EXERCISE DIRECTIONS
How many lines in these records include the string "agent"? Reply with that number alone.

◆ ◆ ◆ ◆

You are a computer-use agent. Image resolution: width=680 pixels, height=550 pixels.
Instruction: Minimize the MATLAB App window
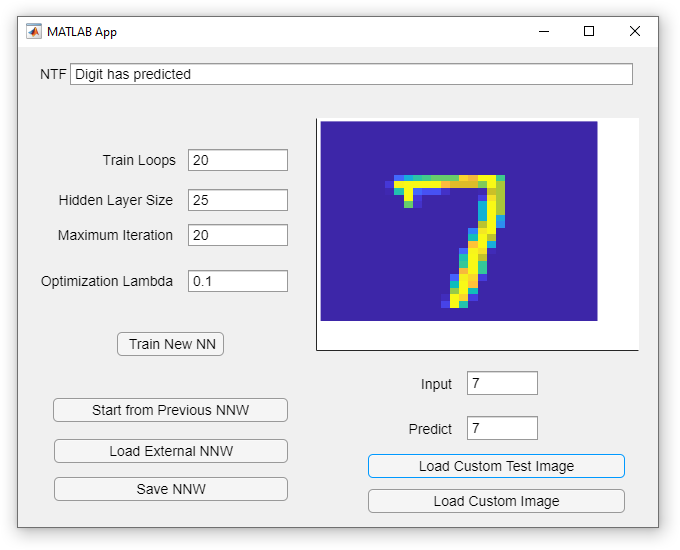click(544, 31)
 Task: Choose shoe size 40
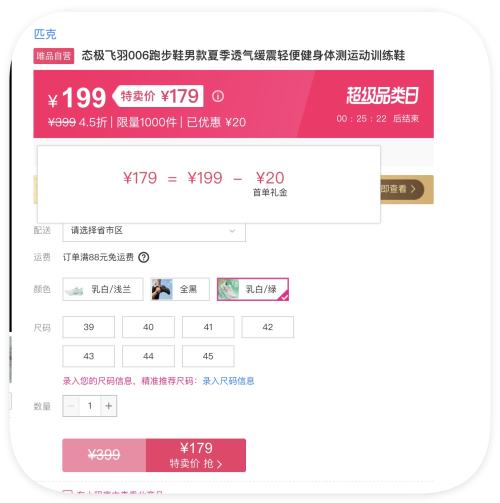[x=148, y=327]
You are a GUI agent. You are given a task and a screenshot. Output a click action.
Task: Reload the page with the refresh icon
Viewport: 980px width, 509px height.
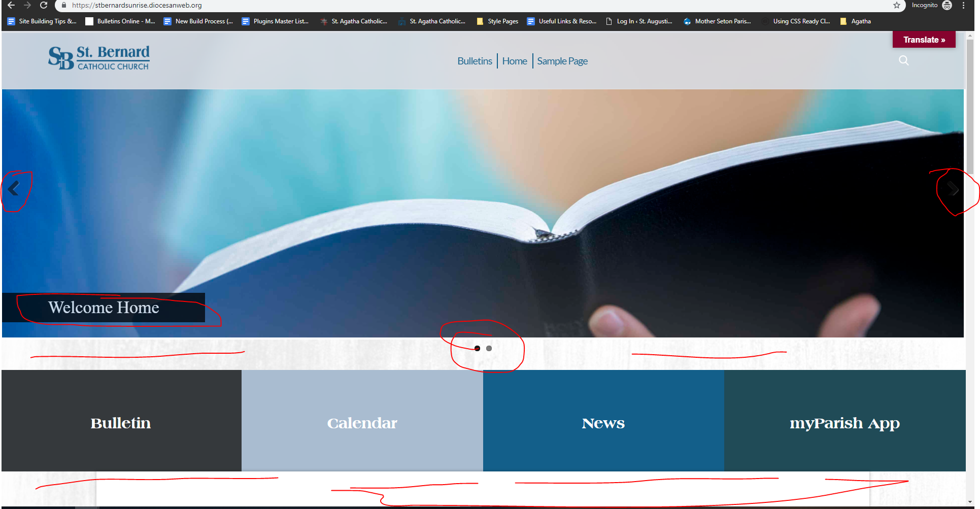pyautogui.click(x=44, y=5)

◆ ◆ ◆ ◆

EXERCISE OUTPUT
2